Sometimes you just need to break out of your daily routine and seek out something (or someone) so inspirational that you won’t even mind going back to work afterwards. Yesterday afternoon my friend Julie (yes the same Julie from the Skaneateles Mail Boat adventure last summer!) and I went to the Women’s Rights National Historical Park. Our first stop was a guided tour of the Elizabeth Cady Stanton home, which I admit I wasn’t too excited about seeing. However I was pleasantly surprised, not by the house itself which was nothing exceptional, but by the stories the park ranger told us about Ms. Cady Stanton.
Sometimes we forget that these women in history books were quite similar to us. Like women today, they wanted their contributions to be acknowledged, their intelligence and hard work appreciated, equal pay for the same jobs, and the right to be able to vote and help shape America’s policies. They poured the foundation on which we all stand today, still striving for equal treatment.
But they weren’t cardboard cutouts, they were real people with faults and strengths. Elizabeth Cady Stanton had a relationship with her brother-in-law, struggled with disciplining her sons, and chafed at having to do housework when she would rather be writing or thinking about how to advance the causes she cared so passionately about. When Ms. Cady Stanton got desperate enough she’d make “Aunt” Susan B. Anthony come to her house and cook and watch the children for her so she could write speeches for the childless, unmarried woman from Rochester to share all over the country. Does that story resonate with any of you?

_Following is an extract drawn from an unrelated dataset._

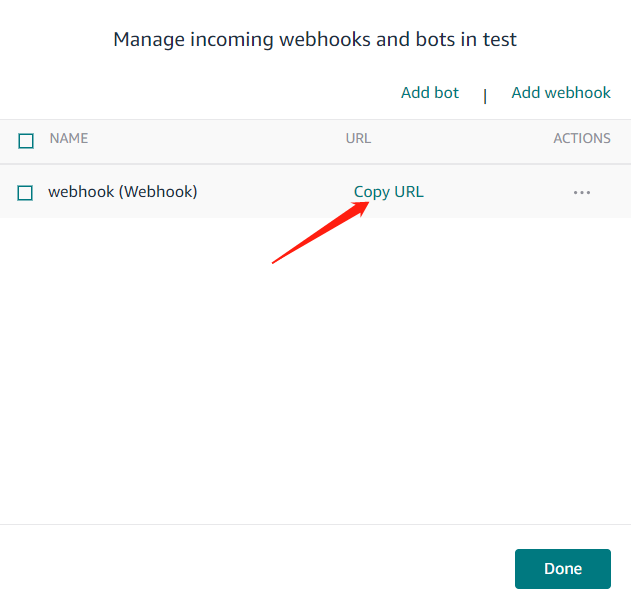Click the horizontal divider line above the Done button

click(315, 524)
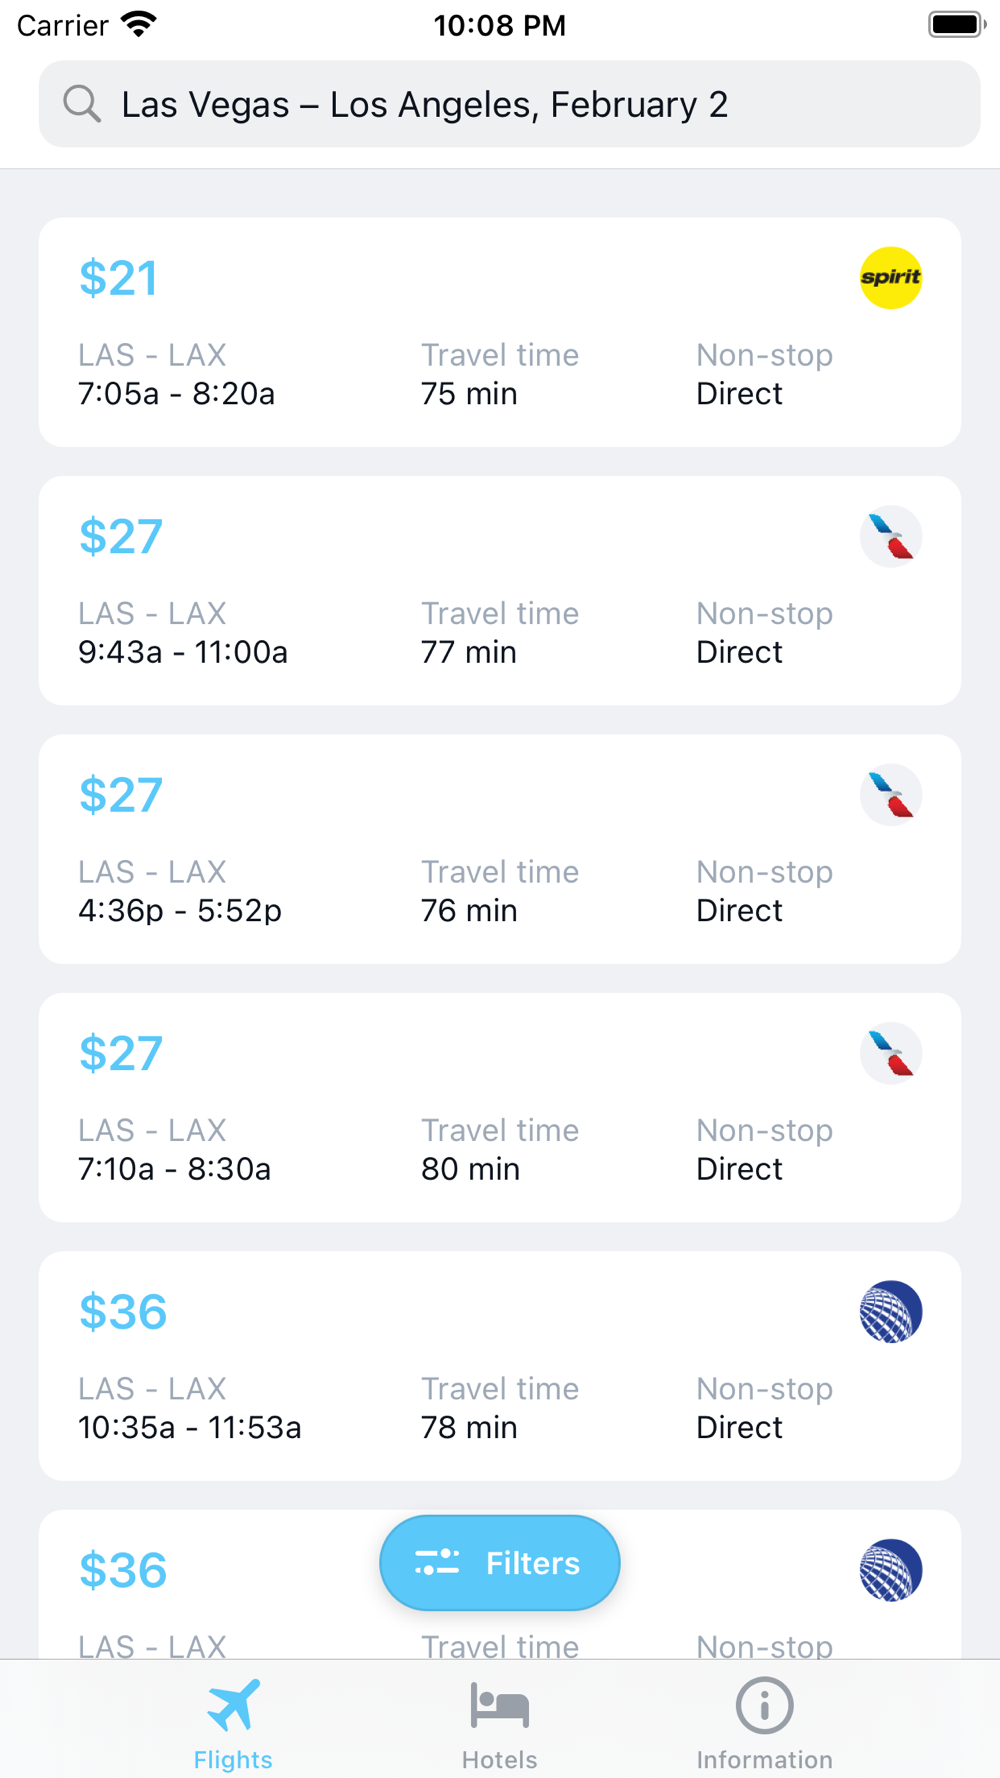Switch to the Hotels tab
This screenshot has height=1778, width=1000.
pyautogui.click(x=499, y=1722)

The other thing I like about the Women’s Rights Park Visitor Center is that the exhibits link the past and present in ways that engage your interest and curiosity while making you aware of how important all human rights, not just those of certain groups, are. Also of how movements are made up of a diversity of people (who may not always agree with each other!) not just the ones mentioned in the history books. Additionally, it’s amazing to me that the Women’s Rights movement began right here in the Finger Lakes Region of New York instead of Boston or Chicago or Washington DC.
One of the reasons I wanted to visit the Center this March was that one of my favorite artists, Alice Gant, who creates incredible colorful and imaginative cloth banners about “influential and interesting individuals” had an art display there. As usual it did not disappoint, and reading why Ms. Gant had chosen to commemorate the people in her banners was just as compelling as the illustrations themselves.
At the end of the day my old friend and I agreed that letting ourselves become immersed in the accomplishments of all of these strong and dedicated women was an excellent reminder that, though we’ve come really far, there is still a long way to go.